Hi, I'm Mike
I was a mormon.
I was born into what I would describe as a fairly Orthodox McConkie Mormon family. I hit all of the milestones and served a mission at age 19. I married an amazing woman and we had 5 kids. While I never had any super important callings (mostly due to a job that required work on some Sundays) we were one of those stalwart "same ten people" families. I never said no to a calling, even the ones I knew I would hate. My wife did the same and my girls were called into YW presidencies when they got there.

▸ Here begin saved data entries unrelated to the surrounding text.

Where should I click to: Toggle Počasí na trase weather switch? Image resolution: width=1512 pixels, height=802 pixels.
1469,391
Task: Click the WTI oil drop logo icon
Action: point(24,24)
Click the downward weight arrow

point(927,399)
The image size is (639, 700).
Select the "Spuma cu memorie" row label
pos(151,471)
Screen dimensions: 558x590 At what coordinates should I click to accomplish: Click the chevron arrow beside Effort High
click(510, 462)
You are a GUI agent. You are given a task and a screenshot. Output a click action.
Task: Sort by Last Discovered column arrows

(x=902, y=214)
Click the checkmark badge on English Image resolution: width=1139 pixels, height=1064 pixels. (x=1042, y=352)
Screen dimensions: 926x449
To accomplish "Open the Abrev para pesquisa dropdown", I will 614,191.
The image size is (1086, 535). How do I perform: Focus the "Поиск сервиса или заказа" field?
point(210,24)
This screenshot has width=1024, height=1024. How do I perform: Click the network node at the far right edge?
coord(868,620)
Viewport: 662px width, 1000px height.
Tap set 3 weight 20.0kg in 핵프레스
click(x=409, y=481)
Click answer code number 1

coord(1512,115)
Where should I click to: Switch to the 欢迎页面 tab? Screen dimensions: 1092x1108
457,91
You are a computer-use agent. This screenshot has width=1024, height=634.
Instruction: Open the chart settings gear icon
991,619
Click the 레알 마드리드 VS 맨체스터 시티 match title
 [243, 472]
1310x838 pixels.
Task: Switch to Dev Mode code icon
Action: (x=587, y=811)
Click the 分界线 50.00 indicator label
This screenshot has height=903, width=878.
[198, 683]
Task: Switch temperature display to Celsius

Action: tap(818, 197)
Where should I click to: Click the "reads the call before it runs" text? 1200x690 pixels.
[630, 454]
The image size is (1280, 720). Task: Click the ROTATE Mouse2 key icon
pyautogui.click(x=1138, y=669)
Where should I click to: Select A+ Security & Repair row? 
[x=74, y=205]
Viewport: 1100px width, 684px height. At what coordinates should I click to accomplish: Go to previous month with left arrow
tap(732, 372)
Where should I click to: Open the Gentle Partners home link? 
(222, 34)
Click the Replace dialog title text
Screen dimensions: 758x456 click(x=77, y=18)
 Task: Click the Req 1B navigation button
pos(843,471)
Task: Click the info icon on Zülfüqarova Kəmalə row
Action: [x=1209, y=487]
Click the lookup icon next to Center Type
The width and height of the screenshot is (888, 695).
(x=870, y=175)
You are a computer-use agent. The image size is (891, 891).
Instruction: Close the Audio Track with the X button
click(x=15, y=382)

My wife preceded me out of the church. Her leaving was like a gut punch. How could we have a celestial family with a non-believing mom. It took me a bit to come to terms with it, and she helped me immensely, but I eventually realized that I married her and not the church. I decided to double down and get us all there. At the same time, I tried to understand why she left. I will absolutely admit that I was arrogant enough to think that if she gave me the reasons, I would be able to "reason" her back into the church. Wow was I wrong. I had plenty of shelf items, but the first time I was honestly and permanently stumped was when we were talking about the Book of Abraham. I never studied apologetics, but I knew all of the "answers" anyway. The problem is, the only good answer for the BoA is wow, that doesn't make sense. I started to listen to A Year of Polygamy podcast on her recommendation. When I got to the episode about Helen Marr Kimball, all of my belief collapsed. How could I follow a man that would do that. My wife told me about her shelf-breaker, the Lowry Nelson letters. Our kids have all left as well. It has been a difficult time leaving, but our little family is happier and more together than ever.